### Records to use
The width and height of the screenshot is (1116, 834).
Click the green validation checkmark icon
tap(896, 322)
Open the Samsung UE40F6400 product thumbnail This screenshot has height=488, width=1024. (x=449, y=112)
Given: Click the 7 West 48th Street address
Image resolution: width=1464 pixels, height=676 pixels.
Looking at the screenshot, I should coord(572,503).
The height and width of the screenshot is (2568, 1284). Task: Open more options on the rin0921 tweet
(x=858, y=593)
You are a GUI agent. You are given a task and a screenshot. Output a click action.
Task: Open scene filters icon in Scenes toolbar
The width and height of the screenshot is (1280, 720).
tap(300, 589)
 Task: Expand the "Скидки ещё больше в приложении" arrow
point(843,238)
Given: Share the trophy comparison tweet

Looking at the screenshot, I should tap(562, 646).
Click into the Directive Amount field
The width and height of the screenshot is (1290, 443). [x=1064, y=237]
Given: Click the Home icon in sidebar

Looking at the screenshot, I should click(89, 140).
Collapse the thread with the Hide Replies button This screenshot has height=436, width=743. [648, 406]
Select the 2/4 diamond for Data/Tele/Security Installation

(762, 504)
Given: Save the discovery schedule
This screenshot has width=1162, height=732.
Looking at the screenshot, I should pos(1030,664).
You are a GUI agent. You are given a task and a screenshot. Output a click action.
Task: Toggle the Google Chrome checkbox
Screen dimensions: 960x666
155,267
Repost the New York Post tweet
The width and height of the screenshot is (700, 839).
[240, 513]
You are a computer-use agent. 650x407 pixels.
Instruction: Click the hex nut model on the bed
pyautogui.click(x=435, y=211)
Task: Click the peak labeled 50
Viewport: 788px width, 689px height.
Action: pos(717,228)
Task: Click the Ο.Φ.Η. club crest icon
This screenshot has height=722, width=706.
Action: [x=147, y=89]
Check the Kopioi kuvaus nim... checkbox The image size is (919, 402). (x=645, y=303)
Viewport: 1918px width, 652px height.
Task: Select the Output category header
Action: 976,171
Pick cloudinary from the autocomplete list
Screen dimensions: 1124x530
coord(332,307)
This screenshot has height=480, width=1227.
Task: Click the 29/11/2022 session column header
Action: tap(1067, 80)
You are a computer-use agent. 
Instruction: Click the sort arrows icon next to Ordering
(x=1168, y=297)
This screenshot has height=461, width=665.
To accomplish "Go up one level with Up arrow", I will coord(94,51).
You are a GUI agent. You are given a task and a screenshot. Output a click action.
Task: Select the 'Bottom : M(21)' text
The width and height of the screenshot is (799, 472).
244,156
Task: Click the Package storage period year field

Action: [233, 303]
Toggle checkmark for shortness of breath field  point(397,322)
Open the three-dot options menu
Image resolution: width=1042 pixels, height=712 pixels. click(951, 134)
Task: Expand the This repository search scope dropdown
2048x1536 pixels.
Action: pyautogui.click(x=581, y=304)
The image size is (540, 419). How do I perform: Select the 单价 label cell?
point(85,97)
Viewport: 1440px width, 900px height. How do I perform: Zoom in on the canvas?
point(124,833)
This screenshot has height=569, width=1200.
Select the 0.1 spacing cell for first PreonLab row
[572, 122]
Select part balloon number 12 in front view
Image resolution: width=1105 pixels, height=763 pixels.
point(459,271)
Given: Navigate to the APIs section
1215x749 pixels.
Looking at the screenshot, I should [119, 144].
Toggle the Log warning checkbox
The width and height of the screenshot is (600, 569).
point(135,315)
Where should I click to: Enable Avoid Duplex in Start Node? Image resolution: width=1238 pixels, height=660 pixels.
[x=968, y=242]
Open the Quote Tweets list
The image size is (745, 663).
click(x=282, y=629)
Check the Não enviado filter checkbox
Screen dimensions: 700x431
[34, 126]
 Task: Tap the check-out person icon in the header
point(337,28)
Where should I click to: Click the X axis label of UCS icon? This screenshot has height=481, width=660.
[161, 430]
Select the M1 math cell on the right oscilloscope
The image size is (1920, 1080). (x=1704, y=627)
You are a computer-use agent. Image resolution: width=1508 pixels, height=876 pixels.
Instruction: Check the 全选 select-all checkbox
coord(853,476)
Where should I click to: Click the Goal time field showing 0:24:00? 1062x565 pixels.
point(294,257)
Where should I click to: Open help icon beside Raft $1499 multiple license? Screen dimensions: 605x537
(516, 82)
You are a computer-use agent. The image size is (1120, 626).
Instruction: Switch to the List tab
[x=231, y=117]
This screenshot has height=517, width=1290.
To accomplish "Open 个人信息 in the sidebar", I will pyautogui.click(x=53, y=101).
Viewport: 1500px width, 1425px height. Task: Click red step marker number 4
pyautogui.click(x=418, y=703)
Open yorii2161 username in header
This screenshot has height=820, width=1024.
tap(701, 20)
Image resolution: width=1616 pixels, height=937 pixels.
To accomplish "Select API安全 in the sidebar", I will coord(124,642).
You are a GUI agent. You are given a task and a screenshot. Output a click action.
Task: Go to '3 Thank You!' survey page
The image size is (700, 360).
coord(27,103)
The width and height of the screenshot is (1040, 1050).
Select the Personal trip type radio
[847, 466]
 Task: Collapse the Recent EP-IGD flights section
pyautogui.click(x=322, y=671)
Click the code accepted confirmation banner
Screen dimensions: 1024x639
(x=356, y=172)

### Written problem
Reproduce the following lines verbatim: start at the line that contains "Toggle the Log warning checkbox" and continue through the end of the material, including both ends.

### Result of this exercise
Toggle the Log warning checkbox
The width and height of the screenshot is (600, 569).
point(135,315)
Where should I click to: Enable Avoid Duplex in Start Node? Image resolution: width=1238 pixels, height=660 pixels.
[x=968, y=242]
Open the Quote Tweets list
The image size is (745, 663).
click(x=282, y=629)
Check the Não enviado filter checkbox
Screen dimensions: 700x431
[34, 126]
 Task: Tap the check-out person icon in the header
point(337,28)
Where should I click to: Click the X axis label of UCS icon? This screenshot has height=481, width=660.
[161, 430]
Select the M1 math cell on the right oscilloscope
The image size is (1920, 1080). (x=1704, y=627)
You are a computer-use agent. Image resolution: width=1508 pixels, height=876 pixels.
Instruction: Check the 全选 select-all checkbox
coord(853,476)
Where should I click to: Click the Goal time field showing 0:24:00? 1062x565 pixels.
point(294,257)
Where should I click to: Open help icon beside Raft $1499 multiple license? Screen dimensions: 605x537
(516, 82)
You are a computer-use agent. The image size is (1120, 626).
Instruction: Switch to the List tab
[x=231, y=117]
This screenshot has height=517, width=1290.
To accomplish "Open 个人信息 in the sidebar", I will pyautogui.click(x=53, y=101).
Viewport: 1500px width, 1425px height. Task: Click red step marker number 4
pyautogui.click(x=418, y=703)
Open yorii2161 username in header
This screenshot has height=820, width=1024.
tap(701, 20)
Image resolution: width=1616 pixels, height=937 pixels.
To accomplish "Select API安全 in the sidebar", I will coord(124,642).
You are a GUI agent. You are given a task and a screenshot. Output a click action.
Task: Go to '3 Thank You!' survey page
The image size is (700, 360).
coord(27,103)
The width and height of the screenshot is (1040, 1050).
Select the Personal trip type radio
[847, 466]
 Task: Collapse the Recent EP-IGD flights section
pyautogui.click(x=322, y=671)
Click the code accepted confirmation banner
Screen dimensions: 1024x639
(x=356, y=172)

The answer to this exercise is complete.